Pity is sitting crying together on the stairs, suffering together. Shared suffering is double suffering. Both people sitting to moan and complain. This is an important enemy to compassion. Having too much attention for the suffering in the world leads to pity. A emotional bond is felt with the person or thing suffering. These are all limitations. We give ourselves these limitations, because what pity actually does is this: we see someone carrying a heavy emotional load and we add to this by saying: "I've also got such a heavy load, at least you are not the only one carrying such a load." Whilst compassion says: "It's ok. Accept that you have to carry this heavy load," then it gently and softly picks up a piece of the load so that it is less heavy.

Self interest and pity are hindrances contained in the limitations of our mind. In our practice of compassion we try to make this as boundless and limitless, as possible and not to limit it to a particular group, or a particular person, a particular sort of person or a particular sort of being, but to have compassion for all that lives. In that process of development we need to keep an eye on these two hindrances or barriers: self interest and pity.  

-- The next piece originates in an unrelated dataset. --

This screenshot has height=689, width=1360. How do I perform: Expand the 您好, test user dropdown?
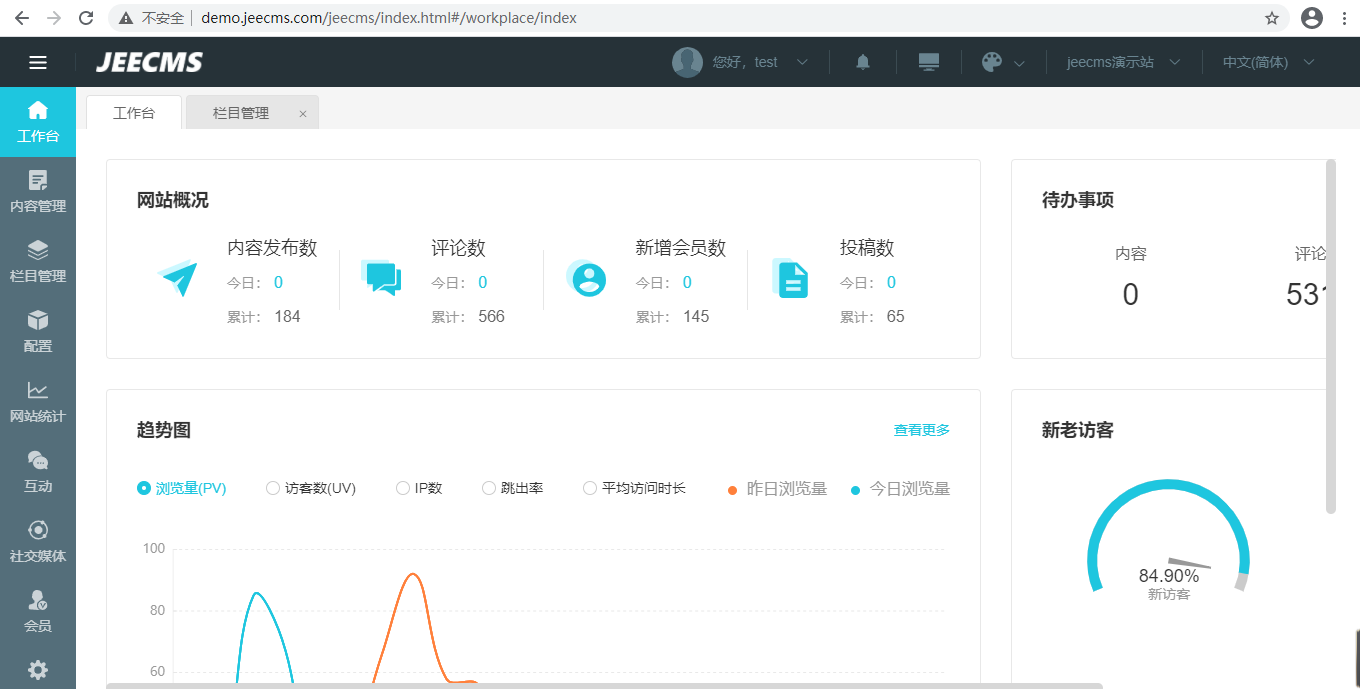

When we practice compassion during meditation we can try to emphasize that boundlessness, by directing our compassion towards all beings in a particular direction. A systematic practise can sometimes help our practice. It is much more difficult when we sit and think: "Good, now I am going to have compassion." It can happen that after a few minutes we think: "And now? What should I do actually?"

The practice of compassion is not something which is dependent upon time. It can take place at any time. The practice of formal meditation helps to further develop the power. It always reminds me of gratefulness. Sometimes people ask me: "For how long should I be grateful?" Usually I answer: "For your whole life." Gratefulness is there for your whole life. Compassion also. To feel in ourselves that the world is in constant strife, the struggle for existence, the struggle for life, means that there is always a reason to develop compassion. There is always someone in this world trying to rid themselves from the suffering and grief in their life.

In order to be able to solve this strife, we need to solve the strife in ourselves. We do not need to fight with the world when we are busy with the Dhamma. The only thing is that the world will fight with us; as the Buddha said: "I'm not fighting the world, but the world fights with me". The Buddha did not place any power outside of himself he had fully freed himself.  

If we practice the Dhamma, and therefore also this Dhamma of Compassion, then we will notice that this brings a great freedom. This freedom gives us the opportunity to fight less and to be able to support others in their fight for existence. This is not in order to confirm their existence, but in order to make their existence free from this sturggle. The less we fight with life, the easier it is. This is what we try to develop in our practice.